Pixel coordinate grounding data
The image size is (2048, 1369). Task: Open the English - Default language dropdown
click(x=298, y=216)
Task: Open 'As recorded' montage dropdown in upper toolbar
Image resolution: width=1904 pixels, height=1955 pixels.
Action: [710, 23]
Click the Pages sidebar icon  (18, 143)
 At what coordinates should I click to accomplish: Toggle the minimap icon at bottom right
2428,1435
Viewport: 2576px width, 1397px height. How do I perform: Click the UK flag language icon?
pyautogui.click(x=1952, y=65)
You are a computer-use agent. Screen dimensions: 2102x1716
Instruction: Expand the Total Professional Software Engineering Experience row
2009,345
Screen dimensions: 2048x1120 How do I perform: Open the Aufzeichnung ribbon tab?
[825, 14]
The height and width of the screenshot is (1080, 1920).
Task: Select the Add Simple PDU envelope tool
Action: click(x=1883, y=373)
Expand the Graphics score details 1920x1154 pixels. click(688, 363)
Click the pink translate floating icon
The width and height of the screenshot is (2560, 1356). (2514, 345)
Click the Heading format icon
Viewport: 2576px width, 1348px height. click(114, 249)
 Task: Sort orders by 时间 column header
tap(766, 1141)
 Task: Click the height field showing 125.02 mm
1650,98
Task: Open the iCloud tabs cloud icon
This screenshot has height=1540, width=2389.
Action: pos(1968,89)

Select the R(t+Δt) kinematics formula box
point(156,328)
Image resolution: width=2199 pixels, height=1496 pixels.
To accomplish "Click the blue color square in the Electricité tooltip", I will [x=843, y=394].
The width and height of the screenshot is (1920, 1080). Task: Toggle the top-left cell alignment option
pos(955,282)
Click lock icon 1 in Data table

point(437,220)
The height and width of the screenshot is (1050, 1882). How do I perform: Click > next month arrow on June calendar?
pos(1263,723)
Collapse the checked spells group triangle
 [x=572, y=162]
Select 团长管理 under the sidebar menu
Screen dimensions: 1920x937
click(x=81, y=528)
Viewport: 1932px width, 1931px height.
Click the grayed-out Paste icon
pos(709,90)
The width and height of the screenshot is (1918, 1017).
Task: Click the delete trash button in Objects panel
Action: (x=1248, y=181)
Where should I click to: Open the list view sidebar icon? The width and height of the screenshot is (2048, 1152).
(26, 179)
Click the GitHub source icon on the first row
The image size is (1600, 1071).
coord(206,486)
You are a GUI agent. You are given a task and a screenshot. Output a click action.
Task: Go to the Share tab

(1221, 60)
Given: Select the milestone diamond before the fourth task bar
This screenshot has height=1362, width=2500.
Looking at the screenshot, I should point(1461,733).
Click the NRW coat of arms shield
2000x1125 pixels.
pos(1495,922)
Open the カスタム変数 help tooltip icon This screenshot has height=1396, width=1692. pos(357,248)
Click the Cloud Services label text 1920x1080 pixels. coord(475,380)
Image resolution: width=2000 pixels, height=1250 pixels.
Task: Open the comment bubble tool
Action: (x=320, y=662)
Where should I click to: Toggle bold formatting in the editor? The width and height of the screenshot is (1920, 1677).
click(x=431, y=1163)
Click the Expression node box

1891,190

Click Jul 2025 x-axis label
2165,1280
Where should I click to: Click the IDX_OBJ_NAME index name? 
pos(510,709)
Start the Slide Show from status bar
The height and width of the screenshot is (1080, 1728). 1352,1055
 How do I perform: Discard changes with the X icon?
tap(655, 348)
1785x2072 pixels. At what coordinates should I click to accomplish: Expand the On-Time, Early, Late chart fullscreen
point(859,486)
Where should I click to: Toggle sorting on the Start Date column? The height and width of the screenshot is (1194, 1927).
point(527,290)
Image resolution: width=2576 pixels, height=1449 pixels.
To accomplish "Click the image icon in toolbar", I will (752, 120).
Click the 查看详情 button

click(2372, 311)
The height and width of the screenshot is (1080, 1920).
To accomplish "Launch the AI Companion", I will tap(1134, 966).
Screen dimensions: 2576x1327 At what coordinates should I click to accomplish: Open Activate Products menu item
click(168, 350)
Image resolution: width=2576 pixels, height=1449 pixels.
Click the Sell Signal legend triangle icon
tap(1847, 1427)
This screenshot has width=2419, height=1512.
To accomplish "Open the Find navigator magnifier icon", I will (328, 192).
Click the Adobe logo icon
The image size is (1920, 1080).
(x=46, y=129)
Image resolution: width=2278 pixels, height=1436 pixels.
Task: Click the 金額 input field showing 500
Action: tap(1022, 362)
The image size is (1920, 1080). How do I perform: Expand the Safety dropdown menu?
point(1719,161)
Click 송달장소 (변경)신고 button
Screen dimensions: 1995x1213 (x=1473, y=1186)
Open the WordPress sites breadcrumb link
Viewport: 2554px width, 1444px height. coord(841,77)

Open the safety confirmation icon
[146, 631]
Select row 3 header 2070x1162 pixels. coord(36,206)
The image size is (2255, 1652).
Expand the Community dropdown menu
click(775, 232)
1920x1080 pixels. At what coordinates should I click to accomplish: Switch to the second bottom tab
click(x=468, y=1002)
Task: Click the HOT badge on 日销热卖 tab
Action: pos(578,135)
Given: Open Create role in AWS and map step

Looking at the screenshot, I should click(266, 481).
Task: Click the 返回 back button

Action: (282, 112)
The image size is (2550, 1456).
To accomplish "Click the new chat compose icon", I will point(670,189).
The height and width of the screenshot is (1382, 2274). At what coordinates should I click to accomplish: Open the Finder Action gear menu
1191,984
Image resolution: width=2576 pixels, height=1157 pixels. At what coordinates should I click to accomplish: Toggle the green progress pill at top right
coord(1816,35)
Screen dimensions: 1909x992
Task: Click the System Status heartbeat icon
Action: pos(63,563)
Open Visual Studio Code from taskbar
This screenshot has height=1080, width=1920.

• _Task instructions_
Some lines of the records above may hold the word "toolbar". Report how many, and nothing else.

• _Solution_
2